Il ne faudrait pas supposer que les idées analogues à celles qui viennent d'être exposées soient spéciales à un seul professeur. Tous les maîtres de l'Université en possèdent du même ordre. Ces grands spécialistes semblent, en vérité, perdre toute aptitude à observer et à raisonner dès qu'ils s'écartent de leur spécialité. Il n'irait pas loin le pays gouverné par un aréopage de savants, comme de candides philosophes l'ont plusieurs fois proposé.
On aura une nouvelle preuve de cette incapacité des chefs de notre Université à rien comprendre—absolument rien—aux causes de l'infériorité de leurs méthodes d'enseignement, en lisant un autre discours prononcé, comme celui de M. Lippmann, devant la même Association pour l'avancement des sciences, par M. Appell, doyen de la Faculté des sciences de Paris.
Ainsi que son collègue, M. Appell commence par une sévère critique de l'enseignement universitaire et constate qu'il ne peut développer l'esprit scientifique, les concours et examens n'étant, de l'école primaire aux sommets de l'enseignement supérieur, que des épreuves de mémoire.
Ces critiques sont excellentes, mais l'auteur n'ayant pas compris les causes du mal qu'il signale, les remèdes suggérés ou imaginés par lui sont d'une insignifiance véritablement excessive.
Chaque ligne trahit l'incertitude de sa pensée.

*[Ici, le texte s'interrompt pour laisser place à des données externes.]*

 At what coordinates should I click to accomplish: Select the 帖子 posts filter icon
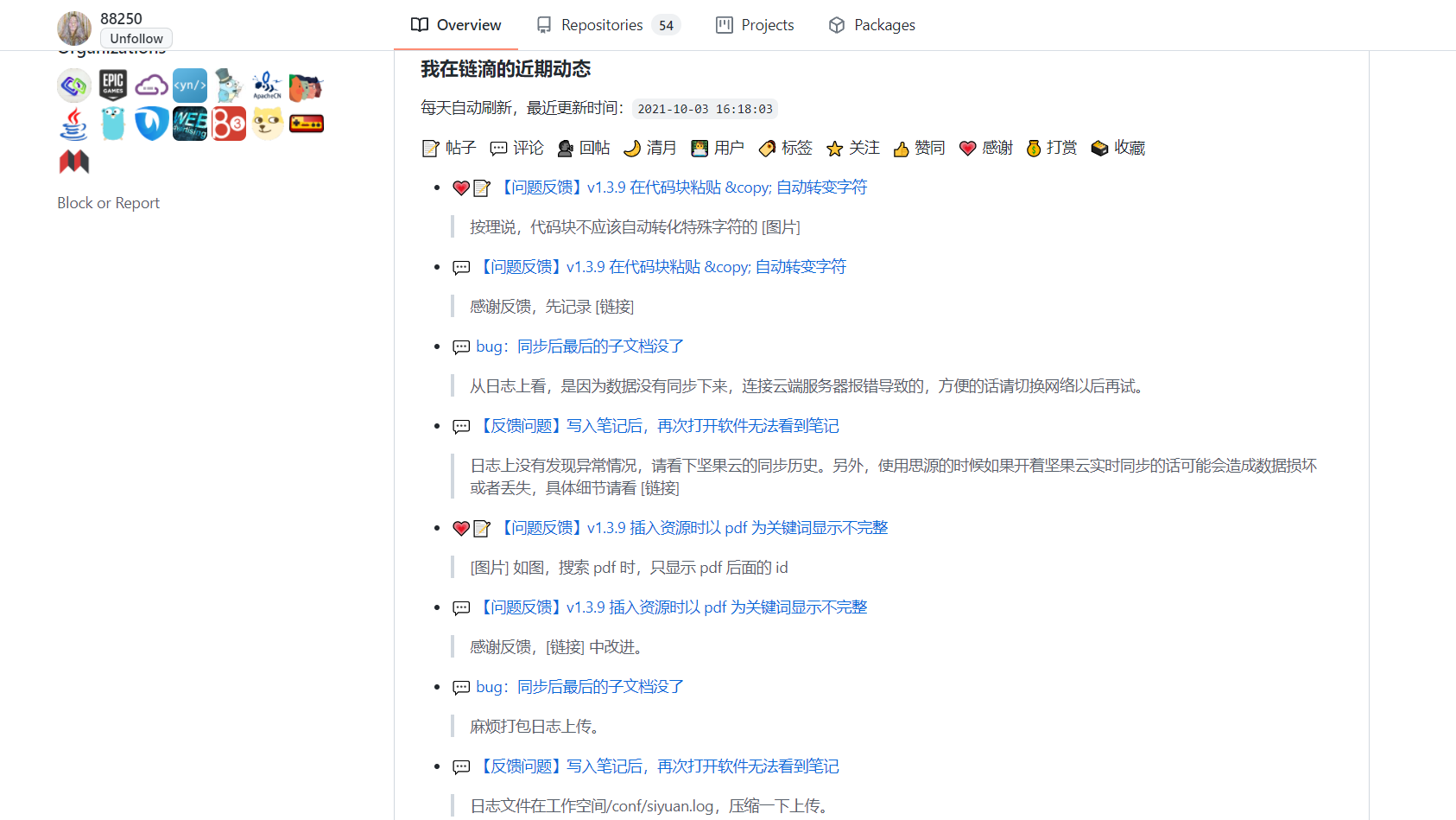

On en jugera par les extraits suivants de ses projets de réforme:
L'administration voit le mal et cherche activement le remède: il consisterait surtout à établir des relations suivies entre les écoles normales primaires et l'enseignement supérieur (!!).
Plus loin, il propose «l'utilisation des universités pour l'enseignement scientifique» et, plus loin encore, considère comme une grande réforme la suppression d'une partie des cours du Muséum et la transformation de cet établissement en «Institut national des collections».
L'auteur a fini par sentir un peu l'extrême faiblesse de pareilles idées. Dans un article, il est revenu sur le même sujet et assure que:
La première réforme serait le classement des matières des programmes par valeur utilitaire, et la seconde l'application de ce rapport dans l'Université active comme dans son administration, tel enseignement restreint et tel autre élargi, telles chaires supprimées et telles autres créées.
On voit qu'aucun de ces éminents spécialistes n'est encore arrivé à soupçonner que ce sont les méthodes, et non les programmes, qu'il faudrait modifier. Proposer d'allonger ou raccourcir ces derniers, de supprimer certaines chaires ou d'en fonder d'autres, représente une phraséologie vaine, sans aucune idée directrice pour soutien.